EXERCISE BRIEF =>
Starting at the line that contains "Click the Component", repeat each line of the listing below through the last one, exactly, and leave out every picture.

RECORDS PROVIDED =>
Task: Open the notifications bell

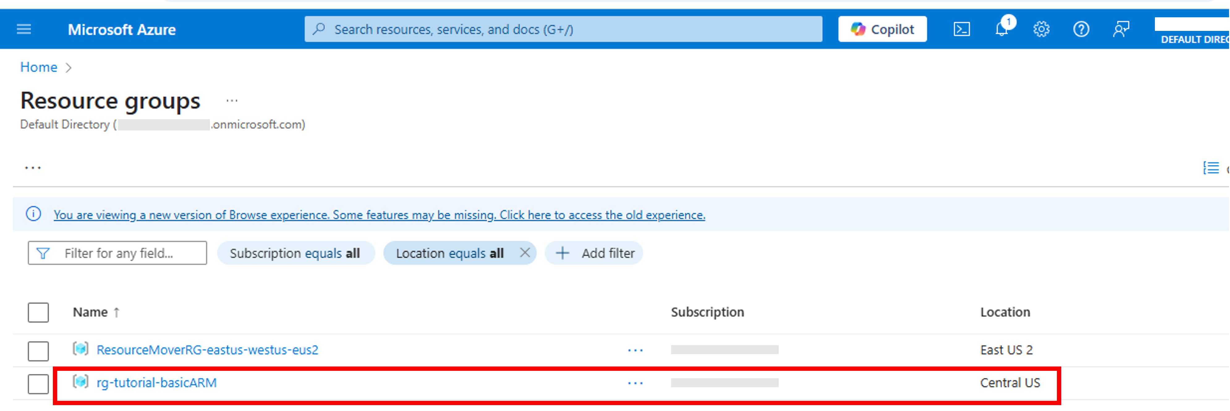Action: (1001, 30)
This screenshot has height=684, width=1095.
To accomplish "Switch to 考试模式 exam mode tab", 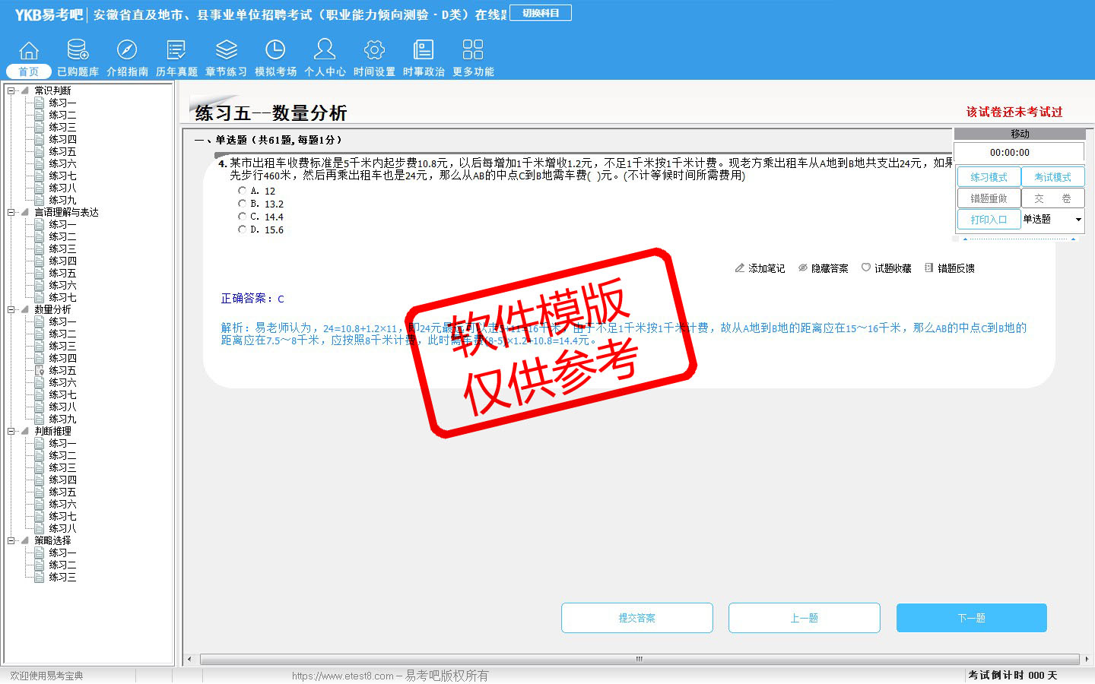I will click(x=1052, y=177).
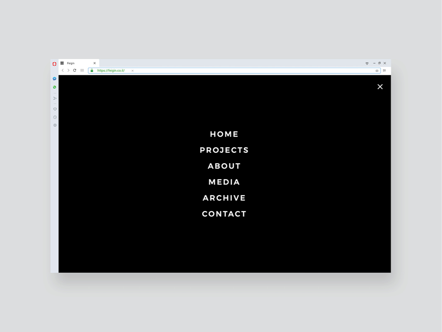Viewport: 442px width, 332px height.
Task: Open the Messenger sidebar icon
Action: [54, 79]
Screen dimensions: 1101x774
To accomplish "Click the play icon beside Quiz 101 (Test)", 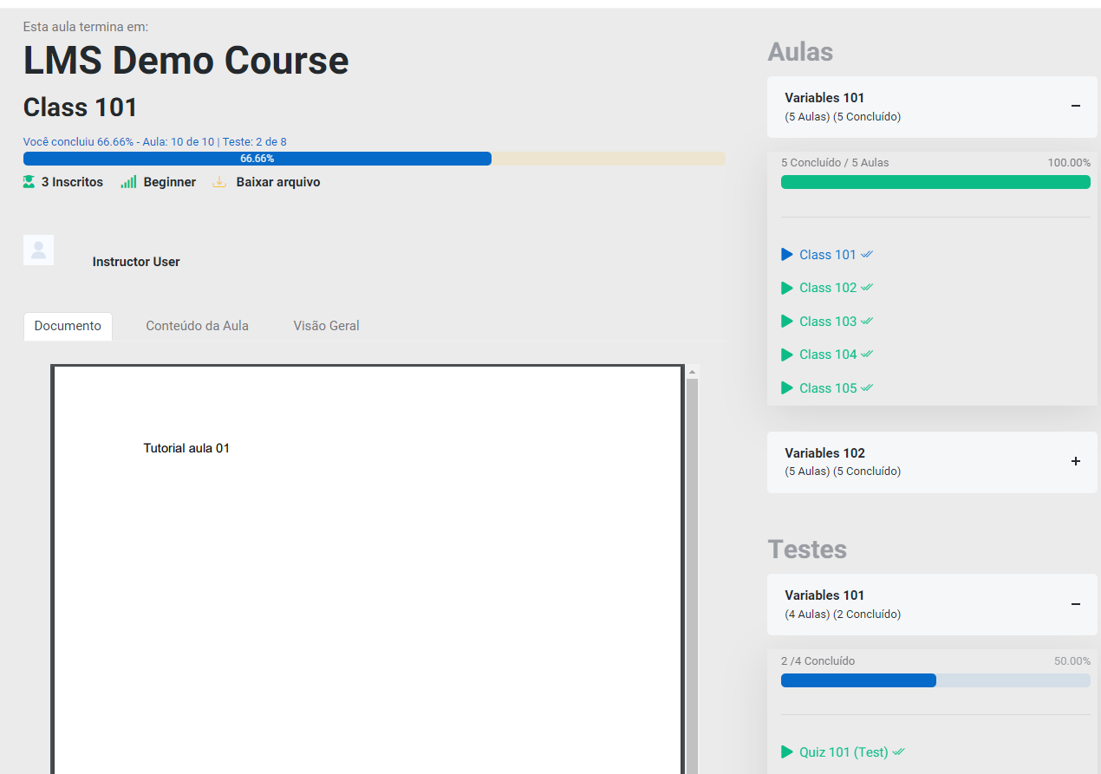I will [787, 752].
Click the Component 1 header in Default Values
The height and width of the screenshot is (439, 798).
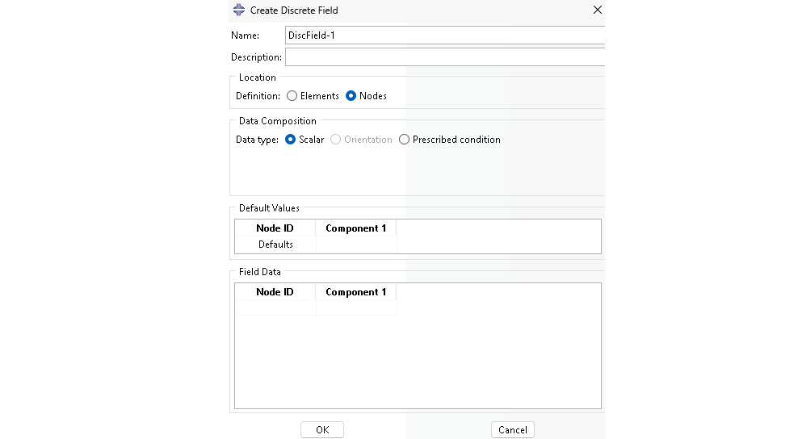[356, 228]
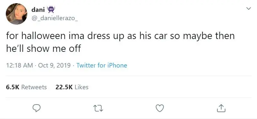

EXPECTED ANSWER =>
Click the Component 1 header in Default Values
The height and width of the screenshot is (439, 798).
[356, 228]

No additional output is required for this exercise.